Unbeknownst to me, my depression was making it’s first significant appearance. My external life was wonderful but my internal dialogue was caustic. I beat myself up for every mistake. I felt I was ugly and fat. I felt sloppy. The person I loved didn’t love me. I cried a lot. I couldn’t understand why the happiness I felt in my life wasn’t translating to how I felt about me. I didn’t know then that joy was internal and not caused by outside influences. Deep down, I knew I was an amazing, special person and deserved the best out of life. But I was hurting and didn’t know how to make it better.
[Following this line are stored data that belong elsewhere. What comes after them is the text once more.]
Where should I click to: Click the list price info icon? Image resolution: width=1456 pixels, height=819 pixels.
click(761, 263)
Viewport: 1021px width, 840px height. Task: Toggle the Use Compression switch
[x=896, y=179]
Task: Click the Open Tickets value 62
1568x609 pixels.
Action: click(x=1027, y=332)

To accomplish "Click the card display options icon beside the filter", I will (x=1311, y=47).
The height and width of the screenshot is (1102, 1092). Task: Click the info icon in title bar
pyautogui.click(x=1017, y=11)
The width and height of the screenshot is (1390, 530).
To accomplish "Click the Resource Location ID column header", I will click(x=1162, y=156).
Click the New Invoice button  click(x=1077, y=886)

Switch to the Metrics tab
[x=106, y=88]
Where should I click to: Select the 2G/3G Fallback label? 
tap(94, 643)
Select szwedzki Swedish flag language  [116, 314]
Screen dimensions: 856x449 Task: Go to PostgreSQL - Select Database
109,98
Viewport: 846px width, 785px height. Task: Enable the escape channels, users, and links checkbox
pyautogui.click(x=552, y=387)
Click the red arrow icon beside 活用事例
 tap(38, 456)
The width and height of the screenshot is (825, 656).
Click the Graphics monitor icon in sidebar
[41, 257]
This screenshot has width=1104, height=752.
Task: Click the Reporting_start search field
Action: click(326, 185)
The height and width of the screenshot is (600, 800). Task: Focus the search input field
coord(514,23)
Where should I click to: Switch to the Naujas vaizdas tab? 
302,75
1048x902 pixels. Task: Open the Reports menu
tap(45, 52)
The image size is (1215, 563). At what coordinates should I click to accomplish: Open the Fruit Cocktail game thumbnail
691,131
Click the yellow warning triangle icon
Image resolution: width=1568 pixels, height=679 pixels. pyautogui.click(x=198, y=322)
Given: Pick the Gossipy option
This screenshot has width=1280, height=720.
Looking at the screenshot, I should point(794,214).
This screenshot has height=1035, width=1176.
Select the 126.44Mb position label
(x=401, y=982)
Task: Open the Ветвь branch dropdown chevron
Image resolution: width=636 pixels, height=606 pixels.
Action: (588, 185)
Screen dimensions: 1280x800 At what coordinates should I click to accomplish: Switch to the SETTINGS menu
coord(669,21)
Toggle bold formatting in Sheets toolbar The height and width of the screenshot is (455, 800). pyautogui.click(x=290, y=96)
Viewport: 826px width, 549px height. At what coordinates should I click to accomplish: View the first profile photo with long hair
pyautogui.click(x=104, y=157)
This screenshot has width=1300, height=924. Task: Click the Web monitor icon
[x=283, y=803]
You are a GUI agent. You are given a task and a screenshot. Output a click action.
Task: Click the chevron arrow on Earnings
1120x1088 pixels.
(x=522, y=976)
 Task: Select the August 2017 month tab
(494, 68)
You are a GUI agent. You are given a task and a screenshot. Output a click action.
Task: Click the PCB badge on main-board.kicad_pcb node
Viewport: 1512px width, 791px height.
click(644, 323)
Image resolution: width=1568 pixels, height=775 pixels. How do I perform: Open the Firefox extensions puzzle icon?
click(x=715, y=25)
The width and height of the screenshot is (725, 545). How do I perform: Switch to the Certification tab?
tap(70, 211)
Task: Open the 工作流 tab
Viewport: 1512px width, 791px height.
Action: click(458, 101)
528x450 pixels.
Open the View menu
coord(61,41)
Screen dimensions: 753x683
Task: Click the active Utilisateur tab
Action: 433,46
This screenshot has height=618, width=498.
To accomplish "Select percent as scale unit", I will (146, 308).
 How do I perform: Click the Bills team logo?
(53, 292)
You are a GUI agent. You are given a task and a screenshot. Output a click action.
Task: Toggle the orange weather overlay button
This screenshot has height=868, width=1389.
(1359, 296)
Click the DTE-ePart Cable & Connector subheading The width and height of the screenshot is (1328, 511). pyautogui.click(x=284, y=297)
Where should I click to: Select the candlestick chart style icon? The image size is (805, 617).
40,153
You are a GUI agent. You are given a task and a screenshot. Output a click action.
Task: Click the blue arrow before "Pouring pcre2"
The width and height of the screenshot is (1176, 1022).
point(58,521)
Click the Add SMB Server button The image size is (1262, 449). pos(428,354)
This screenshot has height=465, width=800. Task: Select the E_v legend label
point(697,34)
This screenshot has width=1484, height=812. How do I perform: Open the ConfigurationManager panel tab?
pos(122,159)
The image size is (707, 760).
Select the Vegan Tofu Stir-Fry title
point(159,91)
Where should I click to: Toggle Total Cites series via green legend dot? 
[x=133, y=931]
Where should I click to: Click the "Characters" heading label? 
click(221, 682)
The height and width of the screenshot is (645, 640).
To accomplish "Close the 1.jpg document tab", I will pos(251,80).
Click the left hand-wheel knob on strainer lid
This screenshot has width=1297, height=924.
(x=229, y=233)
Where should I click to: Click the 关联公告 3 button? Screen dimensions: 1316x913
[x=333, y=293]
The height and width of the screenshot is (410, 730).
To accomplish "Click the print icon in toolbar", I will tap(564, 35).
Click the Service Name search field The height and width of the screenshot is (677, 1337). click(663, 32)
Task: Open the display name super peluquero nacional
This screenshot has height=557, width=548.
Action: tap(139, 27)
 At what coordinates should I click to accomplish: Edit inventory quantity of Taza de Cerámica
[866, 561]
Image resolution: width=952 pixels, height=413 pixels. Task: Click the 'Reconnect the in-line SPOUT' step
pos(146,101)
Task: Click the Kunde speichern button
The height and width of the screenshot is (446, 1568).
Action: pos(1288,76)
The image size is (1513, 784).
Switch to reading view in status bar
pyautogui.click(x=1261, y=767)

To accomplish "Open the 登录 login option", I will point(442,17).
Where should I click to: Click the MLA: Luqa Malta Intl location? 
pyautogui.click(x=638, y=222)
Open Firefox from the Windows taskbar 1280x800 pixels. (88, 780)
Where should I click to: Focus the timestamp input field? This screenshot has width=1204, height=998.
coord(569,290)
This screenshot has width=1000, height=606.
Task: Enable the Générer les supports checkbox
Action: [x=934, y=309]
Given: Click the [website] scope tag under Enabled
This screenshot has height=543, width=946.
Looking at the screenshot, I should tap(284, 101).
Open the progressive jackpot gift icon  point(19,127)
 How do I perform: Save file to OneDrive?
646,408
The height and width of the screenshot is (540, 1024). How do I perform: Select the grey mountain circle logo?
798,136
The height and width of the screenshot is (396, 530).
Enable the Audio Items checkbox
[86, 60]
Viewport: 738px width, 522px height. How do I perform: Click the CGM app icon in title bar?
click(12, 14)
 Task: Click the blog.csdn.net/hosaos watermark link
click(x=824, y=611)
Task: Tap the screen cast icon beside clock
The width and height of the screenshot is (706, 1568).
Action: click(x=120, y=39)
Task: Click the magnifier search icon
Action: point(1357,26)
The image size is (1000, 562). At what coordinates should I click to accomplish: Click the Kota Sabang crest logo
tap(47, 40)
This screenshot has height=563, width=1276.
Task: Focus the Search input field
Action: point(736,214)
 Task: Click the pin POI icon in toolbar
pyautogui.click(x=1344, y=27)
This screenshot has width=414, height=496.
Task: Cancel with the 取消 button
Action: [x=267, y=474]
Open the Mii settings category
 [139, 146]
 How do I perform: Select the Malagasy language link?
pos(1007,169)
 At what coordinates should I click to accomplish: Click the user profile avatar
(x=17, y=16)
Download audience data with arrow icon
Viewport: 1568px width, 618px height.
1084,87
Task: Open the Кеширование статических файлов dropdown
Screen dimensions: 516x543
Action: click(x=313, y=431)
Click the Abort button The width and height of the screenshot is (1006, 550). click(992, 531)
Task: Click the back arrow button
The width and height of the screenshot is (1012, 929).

I didn’t know how to feel better about ME.
I remember sitting at my desk at work, feeling forlorn and pitiful. And I was so sick of feeling that way. I needed someone, right then, to love me and say kind words to me. I needed to be encouraged. So, I began to love and encourage myself. I wrote myself a letter, from the viewpoint of my self-esteem. A pep talk to my internal self from my self-esteem. It’s remarkable that I even had the forethought to do it, as I look back.
Today, my self esteem is significantly better than it was. I still have lapses of doubt, but, I am much better. Maybe you can identify yourself in this note I wrote to myself and start listening to that voice inside of you that says you are remarkable…and have hope that IT DOES GET BETTER.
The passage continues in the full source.